**Textabschnitt**

========================

Zitzengummis, weil es dann zu einer radialen Kompression der Zitze und einer damit verbundenen erzwungenen Verlängerung kommt (BOAST et al. 2005). Solche radialen Scherkräfte im Bereich der Zitzenspitze werden als wesentlicher auslösender Reiz für die Bildung von Hyperkeratosen gesehen (BOAST et al. 2005).

2.4.2.2 Zitzenform und Zitzenkuppenform

RATHORE (1976, 1977b) konnte feststellen, dass der Melkbecher beim Melken zylindrisch geformter Zitzen häufiger klettert als bei trichterartig geformten Zitzen.

Euterviertel mit zylindrischen Zitzen wiesen eine schlechtere Eutergesundheit, die vermutlich durch einen verminderten Ausmelkgrad verursacht wird (Zuschwellen der Euter-Zitzen-Passage, Ringbildung) (RATHORE 1976, 1977b), und signifikant häufiger Ausstülpungen im Bereich der Zitzenkanalöffnung auf. 22 % der zylindrisch geformten Zitzen und 7% der trichterförmigen Zitzen wiesen Ausstülpungen auf (RATHORE 1977a).

In der Literatur wird übereinstimmend ein erhöhtes Risiko für die Entwicklung von Hyperkeratosen für spitze Zitzenspitzen beschrieben und ein geringeres Risiko für eingestülpte bzw. trichterförmige Zitzenspitzen, bei denen die Zitzenkanalsöffnung etwas zurückgezogen in einer trichterförmigen Zitzenspitze mündet. BINDE und BAKKE (1984) stellten fest, dass sich der Schweregrad der Ausstülpungen am Zitzenkanal für spitze, runde und tellerförmige Zitzenspitzen signifikant unterscheidet (P<0,01). WENDT und LÜDER (1991) beschreiben für runde und spitze Zitzenkanäle ein gehäuftes Auftreten ausgeprägter Hyperkeratosen und fanden für flache und trichterförmige Zitzenspitzen relativ häufiger klinisch unauffällige Befunde. BAKKEN (1981) beschreibt ebenfalls die stärkere Tendenz spitzer Zitzen zu Erosionen an der Zitzenspitze. Diese Ergebnisse werden von NEIJENHUIS et al. (2001a) bestätigt.

========================

**Gespeicherte Dateneinträge**
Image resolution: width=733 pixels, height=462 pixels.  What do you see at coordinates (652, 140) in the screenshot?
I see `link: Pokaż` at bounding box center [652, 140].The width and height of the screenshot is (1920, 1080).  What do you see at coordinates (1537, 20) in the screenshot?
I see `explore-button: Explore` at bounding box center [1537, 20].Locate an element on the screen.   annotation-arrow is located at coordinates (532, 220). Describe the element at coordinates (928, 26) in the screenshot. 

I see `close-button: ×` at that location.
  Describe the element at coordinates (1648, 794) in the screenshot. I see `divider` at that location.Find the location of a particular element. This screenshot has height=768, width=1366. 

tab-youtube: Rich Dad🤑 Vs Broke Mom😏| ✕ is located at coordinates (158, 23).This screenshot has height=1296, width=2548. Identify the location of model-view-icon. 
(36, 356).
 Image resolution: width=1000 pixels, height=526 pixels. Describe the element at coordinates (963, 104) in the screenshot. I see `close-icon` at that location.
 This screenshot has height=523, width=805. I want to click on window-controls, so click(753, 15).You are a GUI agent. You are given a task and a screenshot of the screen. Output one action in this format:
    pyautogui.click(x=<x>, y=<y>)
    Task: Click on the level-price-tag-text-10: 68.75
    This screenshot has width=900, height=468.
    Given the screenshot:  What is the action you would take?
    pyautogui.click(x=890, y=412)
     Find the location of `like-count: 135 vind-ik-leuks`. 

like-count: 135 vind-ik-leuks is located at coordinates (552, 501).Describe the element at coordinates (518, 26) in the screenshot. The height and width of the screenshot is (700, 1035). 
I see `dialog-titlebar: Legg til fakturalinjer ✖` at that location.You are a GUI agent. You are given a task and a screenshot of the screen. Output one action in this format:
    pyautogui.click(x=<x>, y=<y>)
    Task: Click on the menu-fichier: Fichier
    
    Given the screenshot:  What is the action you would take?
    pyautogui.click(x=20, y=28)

========================

**Aufgabenliste**
- a) Beantworte anhand des Textes über Zitzenformen kurz diese Fragen:
(i) Was gilt als wesentlicher auslösender Reiz für die Bildung von Hyperkeratosen?
(ii) Wie viel Prozent der zylindrisch und der trichterförmig geformten Zitzen wiesen laut RATHORE (1977a) Ausstülpungen auf?
(iii) Für welche Zitzenspitzen fanden WENDT und LÜDER (1991) relativ häufiger klinisch unauffällige Befunde?
- b) Fasse den Absatz des Textes über Zitzenformen, der mit „Euterviertel mit zylindrischen Zitzen“ beginnt, als kurze Stichpunktliste zusammen.
- c) Schreibe den Text über Zitzenformen nach seinem letzten Satz weiter.
Für die Bearbeitung braucht man die Datensätze nicht.

**Lösungen der Aufgaben**
- a)
(i) Radiale Scherkräfte im Bereich der Zitzenspitze
(ii) 22 % der zylindrisch geformten und 7 % der trichterförmigen Zitzen
(iii) Für flache und trichterförmige Zitzenspitzen

- b)
- Euterviertel mit zylindrischen Zitzen haben eine schlechtere Eutergesundheit, vermutlich wegen eines verminderten Ausmelkgrads (Zuschwellen der Euter-Zitzen-Passage, Ringbildung) (RATHORE 1976, 1977b).
- Bei ihnen treten signifikant häufiger Ausstülpungen im Bereich der Zitzenkanalöffnung auf.
- Ausstülpungen zeigten 22 % der zylindrischen und 7 % der trichterförmigen Zitzen (RATHORE 1977a).

- c)
Danach gibt es signifikante Unterschiede zwischen den Zitzenspitzenformen in Bezug auf die Ausprägung von Hyperkeratosen in Dicke und Rauheit. Insbesondere spitze, aber auch runde Zitzenspitzen sind deutlich häufiger von schweren Hyperkeratosen betroffen als eingestülpte.

2.4.2.3 Laktationstag und Laktationsnummer

Hyperkeratosen müssen zunächst als natürliche Anpassungsreaktion auf die mechanische Belastung des Gewebes während des maschinellen Milchentzugs angesehen werden. Zu Beginn der Laktation ist die Ausprägung daher in der Regel niedriger als zu späteren Zeitpunkten. NEIJENHUIS et al. (2001a) beschreiben in einer Longitudinalstudie eine kontinuierliche Steigerung in Dicke und Rauheit vom Beginn der Laktation bis etwa zum 120. Laktationstag. Danach nahmen die Werte wieder ab. Damit entsprechen ihre Ergebnisse denen von SHEARN und HILLERTON (1996), die ebenfalls die stärkste Ausprägung der Hyperkeratosen knapp vier Monate nach der Kalbung feststellten. POTRAFKI (2005) fand im mittleren Laktationsstadium den geringsten Anteil an Zitzen mit nur leicht ausgeprägter Hyperkeratose. Während der Trockenperiode bilden sich Hyperkeratosen stark zurück (MICHEL et al. 1974, COMALLI et al. 1984).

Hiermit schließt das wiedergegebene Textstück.